### Prompt
Everything from the line containing "Blog (141, 2444)" to the end of the listing is to be set down exactly, both ends included, and nothing before it.

### Supplied entries
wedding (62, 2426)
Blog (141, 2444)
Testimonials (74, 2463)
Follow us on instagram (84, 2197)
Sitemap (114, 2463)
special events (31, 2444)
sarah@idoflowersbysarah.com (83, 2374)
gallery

### Exercise result
Blog (141, 2444)
Testimonials (74, 2463)
Follow us on instagram (84, 2197)
Sitemap (114, 2463)
special events (31, 2444)
sarah@idoflowersbysarah.com (83, 2374)
gallery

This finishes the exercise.